Contract variables. Contracts can take any of a number of forms. These may include buy-back contracts, other service contracts, or PSAs, which preserve the state’s ownership of the petroleum resource.

PSAs appear to have wider and more favorable acceptance by the IOCs and host countries, while the ministry of oil appears to favor either contract form or a combination of the two. The most important criteria, however, in all forms remain the investment return to both parties, the share to each party, the extent of “national content” and the degree of other economic and fringe benefits to the nation, and the degree of the government’s control in exercising and maintaining administration and supervision without infringing on the company’s rights to carry out operations effectively and efficiently.
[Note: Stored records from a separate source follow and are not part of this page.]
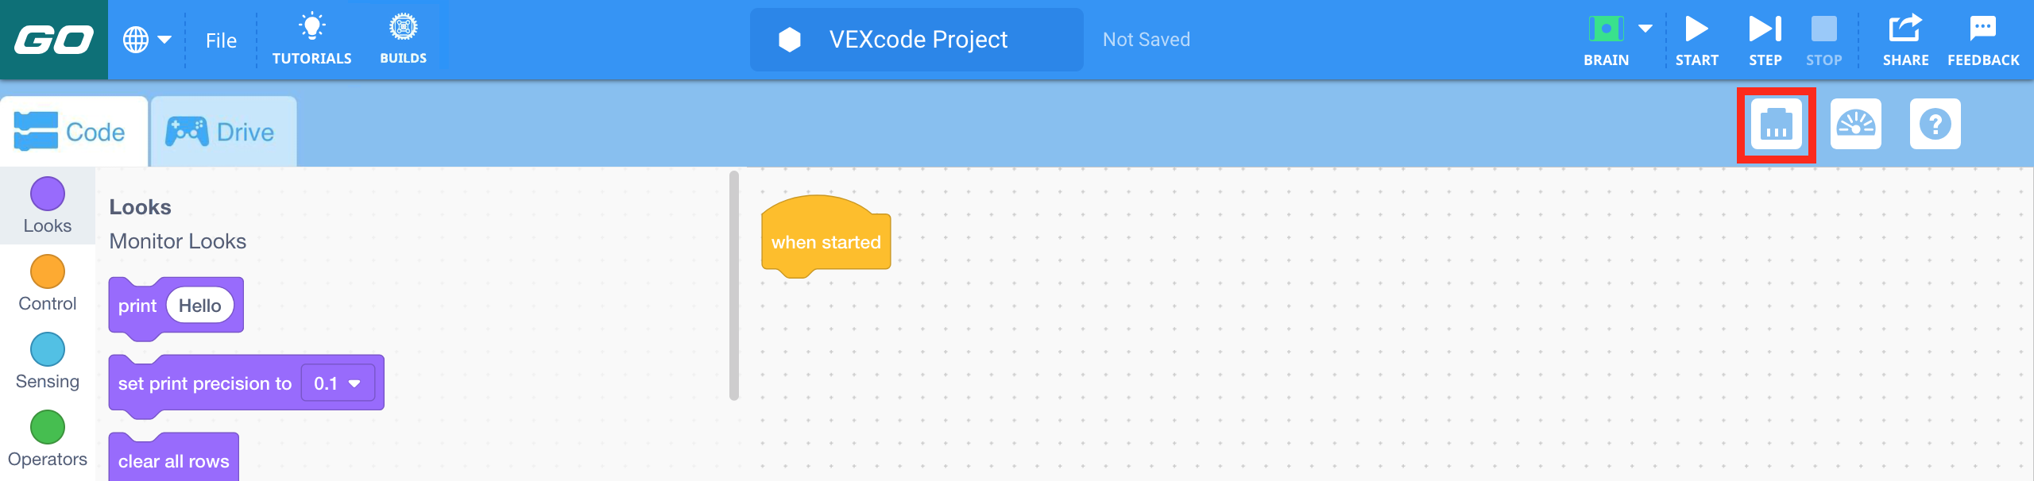Viewport: 2034px width, 481px height.
Task: Click the VEX GO logo
Action: coord(52,38)
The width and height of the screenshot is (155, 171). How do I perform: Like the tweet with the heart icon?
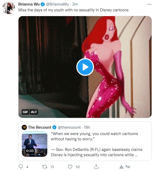pos(70,167)
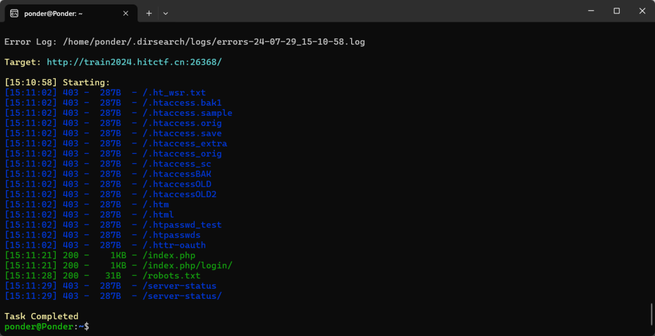Click the terminal icon in the tab
The width and height of the screenshot is (655, 336).
click(14, 13)
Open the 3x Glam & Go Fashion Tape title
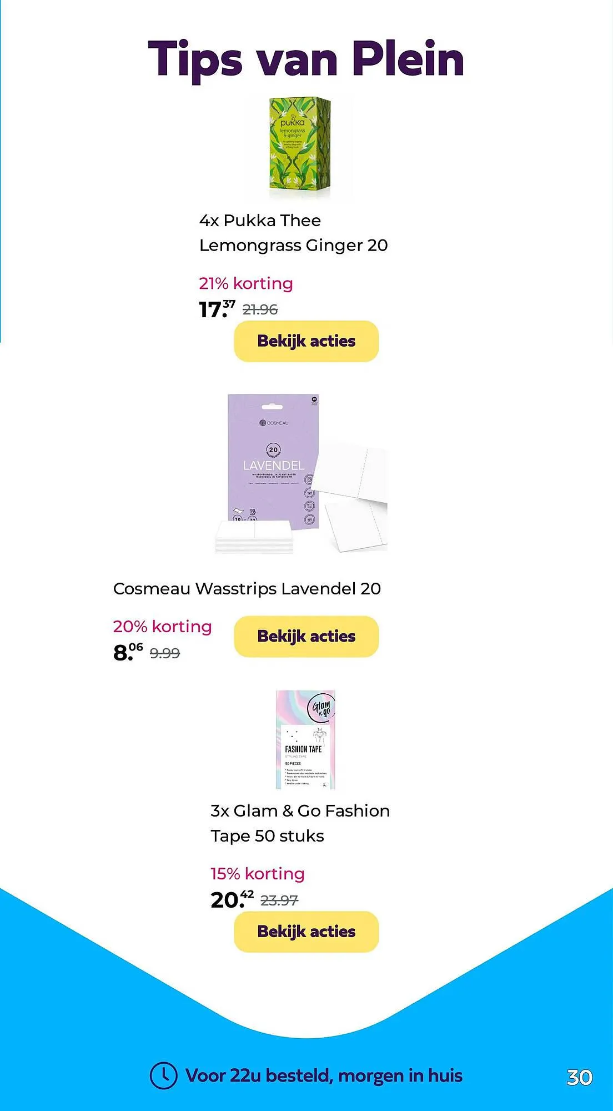Image resolution: width=613 pixels, height=1111 pixels. coord(300,823)
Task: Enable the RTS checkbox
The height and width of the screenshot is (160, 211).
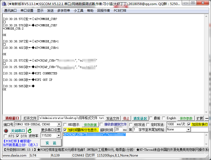Action: tap(5, 136)
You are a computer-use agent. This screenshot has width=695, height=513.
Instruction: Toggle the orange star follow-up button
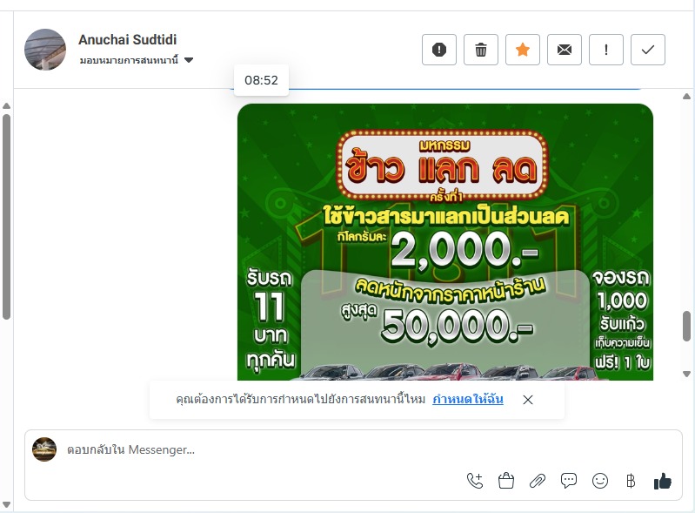tap(523, 50)
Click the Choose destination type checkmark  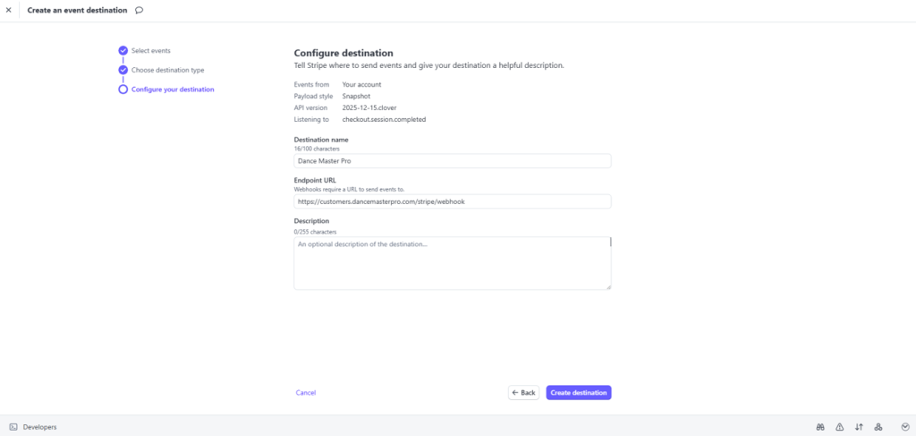123,70
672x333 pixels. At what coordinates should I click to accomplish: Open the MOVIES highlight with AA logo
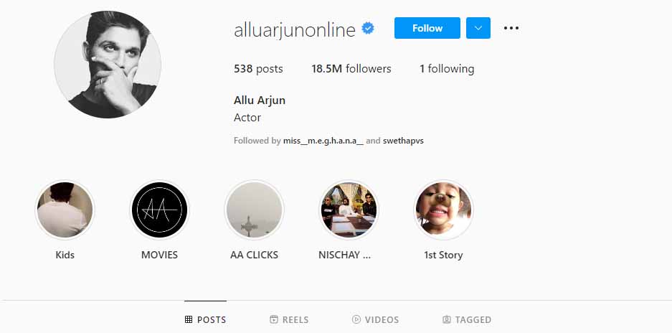(x=159, y=210)
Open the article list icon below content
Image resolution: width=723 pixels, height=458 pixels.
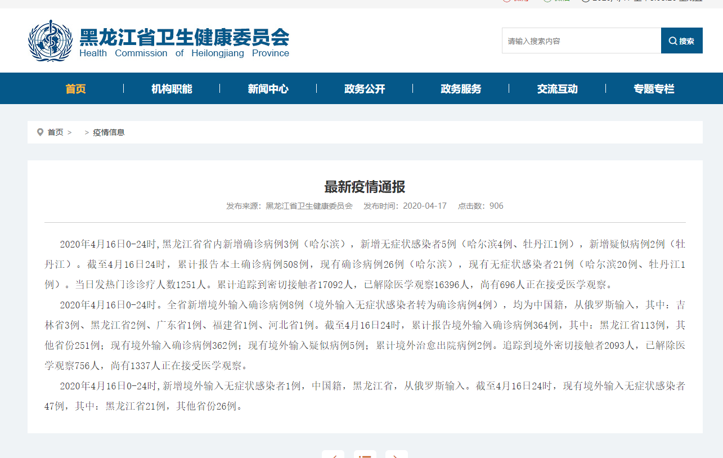click(x=365, y=455)
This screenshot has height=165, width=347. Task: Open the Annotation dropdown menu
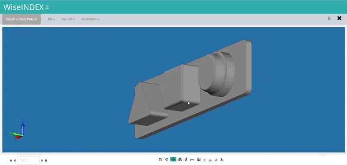pyautogui.click(x=90, y=19)
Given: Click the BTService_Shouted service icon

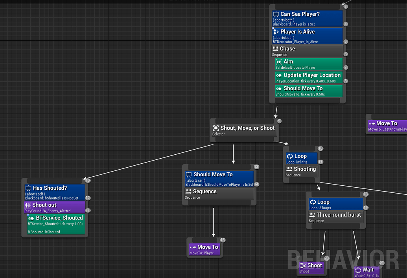Looking at the screenshot, I should [x=31, y=218].
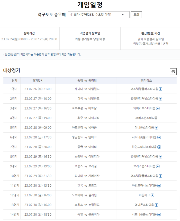Screen dimensions: 180x221
Task: Click star icon for match 9 브리즈번스타디움
Action: pyautogui.click(x=158, y=166)
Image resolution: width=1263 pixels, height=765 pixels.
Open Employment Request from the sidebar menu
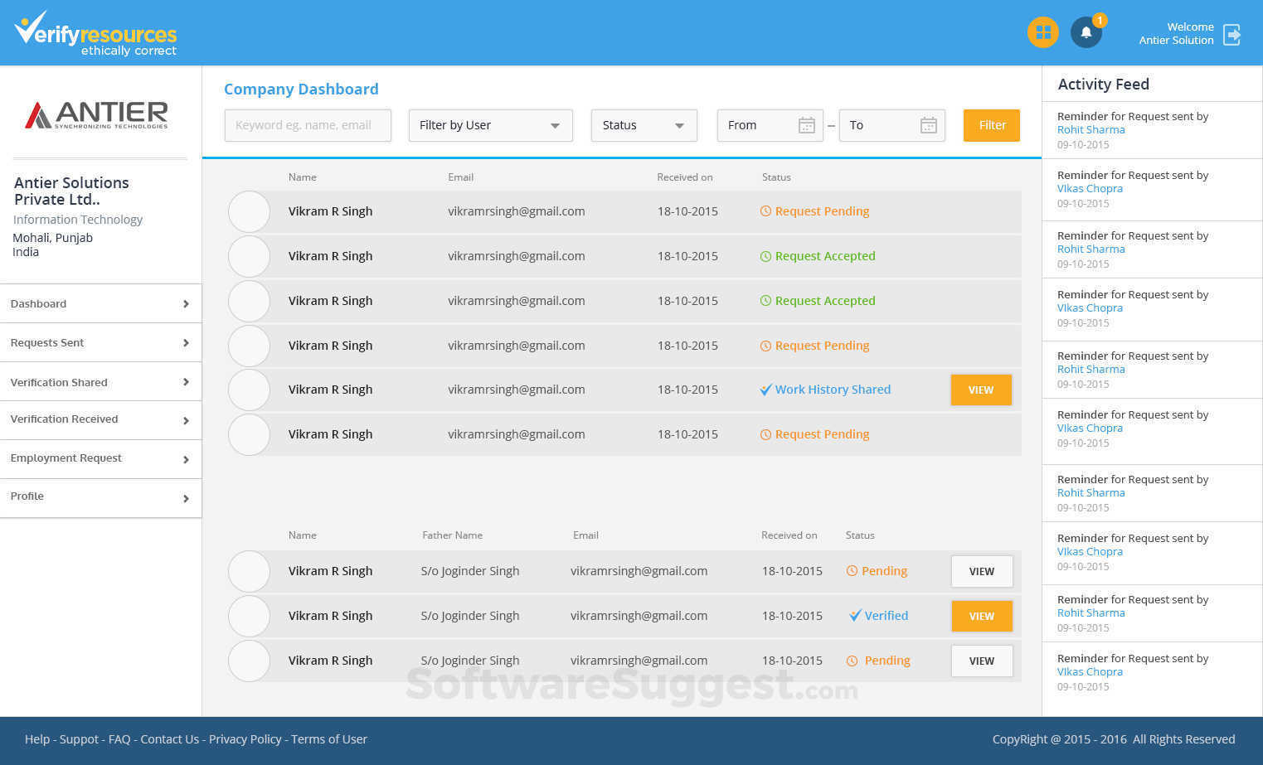[x=100, y=458]
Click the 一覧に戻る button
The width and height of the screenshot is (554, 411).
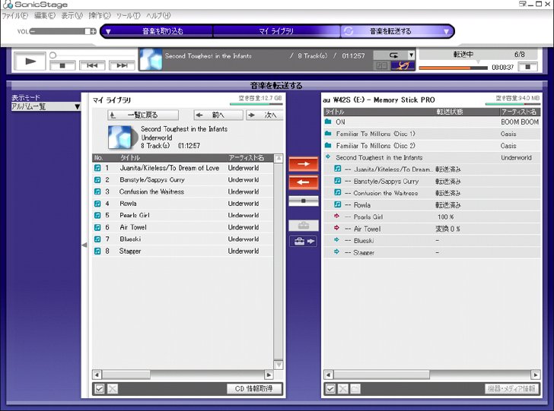[x=143, y=115]
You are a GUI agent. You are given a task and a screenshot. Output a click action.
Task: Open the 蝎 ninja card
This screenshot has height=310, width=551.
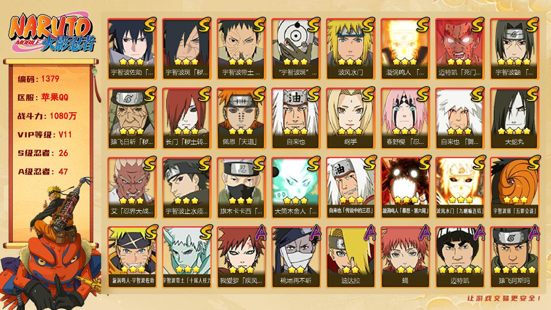coord(405,257)
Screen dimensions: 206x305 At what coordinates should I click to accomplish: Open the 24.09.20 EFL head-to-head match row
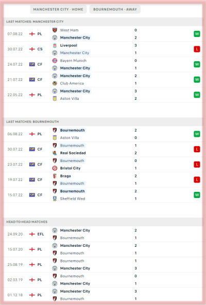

Transparent tendering. Tendering should be the only process for selecting companies interested in working on exploration and development operations. Tender data should be comprehensive and announced according to well-defined time schedules. This should involve general information meetings set for interested parties. Interested bidders should submit prequalifications, as only prequalified parties would be invited to bid. They should be given equal opportunity to access a comprehensive database. Bids should be evaluated, and short-listed bidders given a fair chance to participate in discussions leading to selection of the winner. The procedure, evaluation, discussions, and decision should be fair and transparent. Assigning a fee to the bids and access to the database is advisable to eliminate the less-serious parties and improve bid quality.

Agreements. Agreements between the state and IOCs must be written and applied in good faith. They must be balanced and fair in order to avoid disputes and to endure. They may, however, permit reviews in the light of changed circumstances such as those governing taxation, profitability, or market conditions.

Conflicts of interest. No member of a consortium should have interests incompatible with those of the other members or with Iraq’s vital oil industry objectives. Such conflicts could curtail a company’s investment and retard the consortium E&D obligations.

Avoiding politics. Oil policy and its organizations should not be politicized, and appointments should be based solely on merit.


Although the ministry of oil, under difficult circumstances, has accomplished much, it is unlikely to be able to build capacity beyond 2.5 million b/d by yearend. Capacity is likely to reach 3-3.5 million b/d some 2 years later.

One may anticipate that plans and policies of the kind stipulated herein will be accepted and applied, a hydrocarbon law enacted, and INOC reestablished by mid-2006.

The IOCs’ current cooperation in conducting training, studies, and evaluations under the MOUs gives Iraq every reason to anticipate having serious oil field development operations under way by yearend 2007-assuming that a reasonable state of order and stability prevails.

A number of elements are working to accelerate improvement to the state of law and order and conditions for construction: the use of advanced methods of electronic surveillance in combating acts of sabotage; the readying of a trained Iraqi police force and army; the anticipated withdrawal of coalition forces; and the oversight of a constitutional, democratically elected government in place in 2006.

In addition, politicians and the government are gradually realizing that the use of debate and reconciliation promises to pay dividends and could prove more effective than the exchange of accusations or use of military force.

On the distant oil scene, Iraq could face intensified competition from other major Middle East producers. And Iraq’s production growth to 5-6 million b/d by the year 2010-as anticipated by the ministry of oil and most observers in the recent past-appears very unlikely; 2013-15 is more likely.

It also would appear that Iraq and its oil industry have reached the bottom, so the most likely direction for it now is up.